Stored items

# # # # #

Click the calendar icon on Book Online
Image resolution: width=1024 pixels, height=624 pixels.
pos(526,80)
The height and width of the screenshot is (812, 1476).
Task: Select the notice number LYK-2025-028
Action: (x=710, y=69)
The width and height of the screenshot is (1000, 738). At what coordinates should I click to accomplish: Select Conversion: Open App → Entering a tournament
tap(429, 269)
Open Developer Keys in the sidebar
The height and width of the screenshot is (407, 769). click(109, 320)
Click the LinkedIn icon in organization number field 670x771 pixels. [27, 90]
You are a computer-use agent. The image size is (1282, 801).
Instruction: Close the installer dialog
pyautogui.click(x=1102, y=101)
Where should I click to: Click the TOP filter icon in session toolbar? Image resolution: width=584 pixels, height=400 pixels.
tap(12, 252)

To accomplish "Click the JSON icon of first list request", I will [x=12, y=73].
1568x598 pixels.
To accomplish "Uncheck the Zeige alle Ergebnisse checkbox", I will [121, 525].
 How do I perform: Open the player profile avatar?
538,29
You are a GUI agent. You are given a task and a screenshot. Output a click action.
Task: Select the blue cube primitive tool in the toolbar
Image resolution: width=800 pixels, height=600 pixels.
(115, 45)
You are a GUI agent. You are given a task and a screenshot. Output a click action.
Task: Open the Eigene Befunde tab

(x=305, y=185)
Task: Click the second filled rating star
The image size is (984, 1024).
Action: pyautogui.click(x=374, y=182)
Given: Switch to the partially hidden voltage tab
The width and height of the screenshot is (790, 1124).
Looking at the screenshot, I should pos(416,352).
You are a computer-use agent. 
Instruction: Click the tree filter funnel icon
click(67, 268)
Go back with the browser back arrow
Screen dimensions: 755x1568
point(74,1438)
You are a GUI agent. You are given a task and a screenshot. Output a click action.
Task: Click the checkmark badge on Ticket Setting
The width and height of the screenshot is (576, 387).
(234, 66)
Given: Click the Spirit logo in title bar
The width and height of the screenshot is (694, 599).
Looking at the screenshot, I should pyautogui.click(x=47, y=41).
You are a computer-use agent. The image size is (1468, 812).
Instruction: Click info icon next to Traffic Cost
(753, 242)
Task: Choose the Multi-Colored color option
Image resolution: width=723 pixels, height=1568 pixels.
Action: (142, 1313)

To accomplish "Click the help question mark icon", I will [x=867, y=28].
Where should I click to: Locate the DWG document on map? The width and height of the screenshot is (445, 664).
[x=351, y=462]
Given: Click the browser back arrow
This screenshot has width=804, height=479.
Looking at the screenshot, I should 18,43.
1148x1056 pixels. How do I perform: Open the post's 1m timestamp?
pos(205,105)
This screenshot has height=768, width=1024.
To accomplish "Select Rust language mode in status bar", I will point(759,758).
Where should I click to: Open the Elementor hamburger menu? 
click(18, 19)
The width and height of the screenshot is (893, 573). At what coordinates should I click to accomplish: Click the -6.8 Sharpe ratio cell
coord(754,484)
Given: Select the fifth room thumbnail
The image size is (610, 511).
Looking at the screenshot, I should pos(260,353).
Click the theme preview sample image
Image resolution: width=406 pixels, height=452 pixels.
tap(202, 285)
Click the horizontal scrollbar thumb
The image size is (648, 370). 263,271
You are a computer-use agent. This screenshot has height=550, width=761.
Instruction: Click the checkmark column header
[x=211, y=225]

# # # # #

■ **Try it**: Please return all lines from the records that hold the word "browser".

■ **Result of this task**:
Go back with the browser back arrow
Given: Click the browser back arrow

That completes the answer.